*CONSIGNE DE TRAVAIL*.
Dans le corps de l'article sur la capacité fiscale du Maroc, sans le titre ni la ligne d'auteur et de date, relevez chaque valeur chiffrée en indiquant ce qu'elle désigne.

Le Maroc dispose de marges de manœuvre pour collecter plus de recettes fiscales (BAM)

M. Ett. | Le 6/1/2021 à 15:00

Le Maroc n’exploite pas entièrement sa capacité fiscale et dispose d’un écart fiscal de 6,7 points de PIB, d’après un document de travail réalisé par un chercheur à Bank Al-Maghrib. Voici les mesures recommandées pour optimiser la collecte des recettes fiscales.

Le Maroc dispose de marges de manœuvre pour collecter des recettes fiscales additionnelles et dépasser le niveau actuel de 20,7% du PIB, conclut un document de recherche traitant la capacité de mobilisation des recettes fiscales au Maroc produit par Hicham Doghmi, un chercheur à Bank Al-Maghrib.

Ce document a en effet évalué l’efficience de la collecte des impôts au Maroc en déterminant l’écart entre le niveau observé des recettes fiscales et la capacité fiscale ou le maximum d’impôts qu’il peut collecter.

Pour ce faire, le chercheur a estimé la capacité fiscale pour un panel de 76 pays en développement sur la période 1980-2017, en utilisant la dernière génération des modèles de frontières stochastiques. Ces modèles, qui reposent sur le concept d’efficience technique, considèrent que le niveau des recettes fiscales d’un pays dévie de la frontière fiscale en raison d’une inefficience dans le processus de collecte des impôts. Le degré de cette inefficience reflète à la fois la nature du système fiscal en vigueur et la performance de l’administration fiscale du pays.

*EXTRAIT DE DONNÉES*.
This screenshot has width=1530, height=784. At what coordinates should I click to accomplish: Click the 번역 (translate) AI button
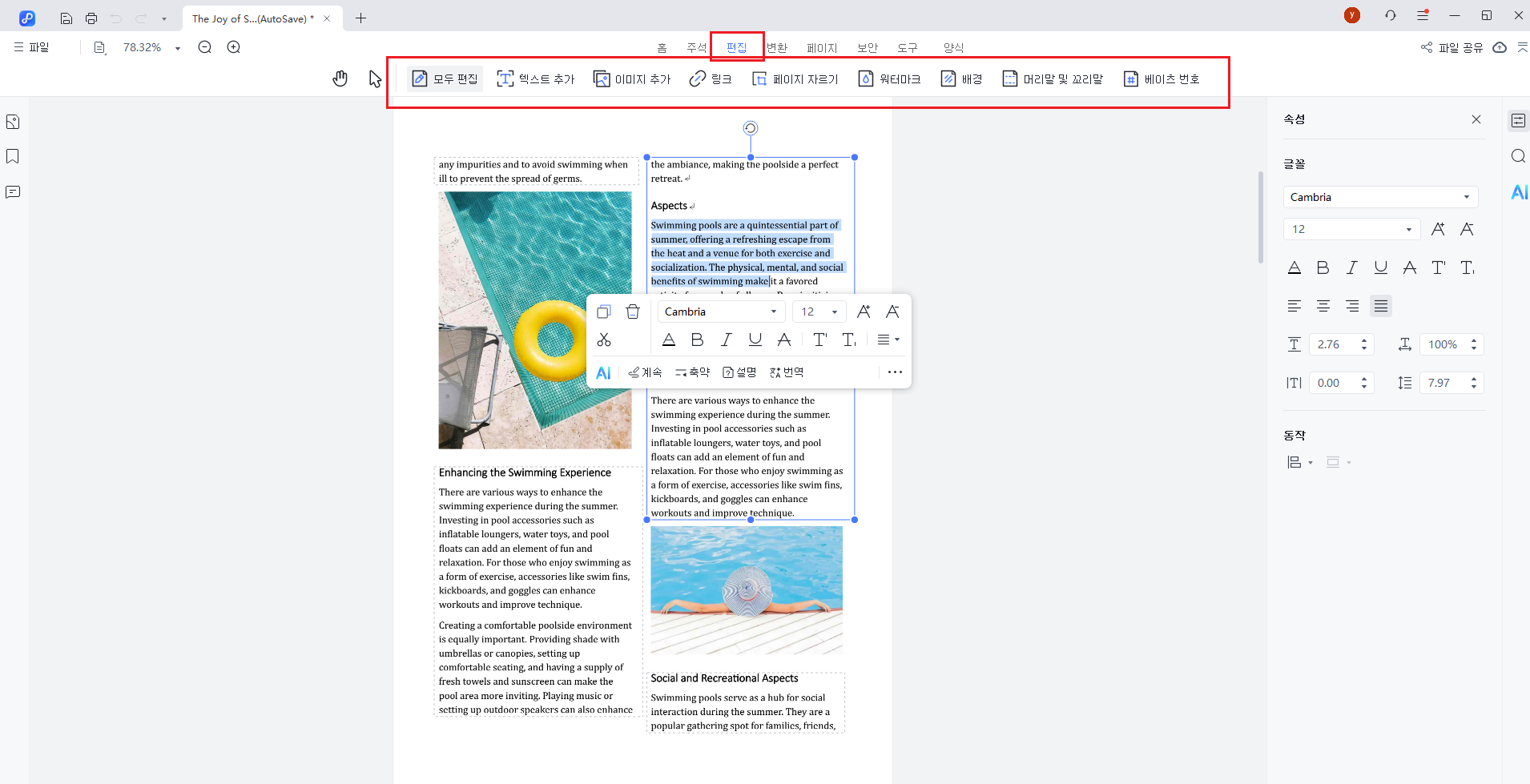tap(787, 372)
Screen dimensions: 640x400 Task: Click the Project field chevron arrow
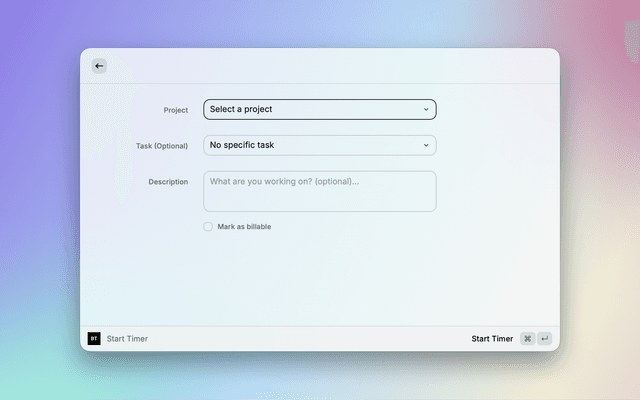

*CORRIGÉ DÉTAILLÉ*.
- 6,7 points de PIB : l'écart fiscal du Maroc.
- 20,7 % du PIB : le niveau actuel des recettes fiscales.
- 76 : le nombre de pays en développement du panel étudié.
- 1980-2017 : la période sur laquelle la capacité fiscale a été estimée.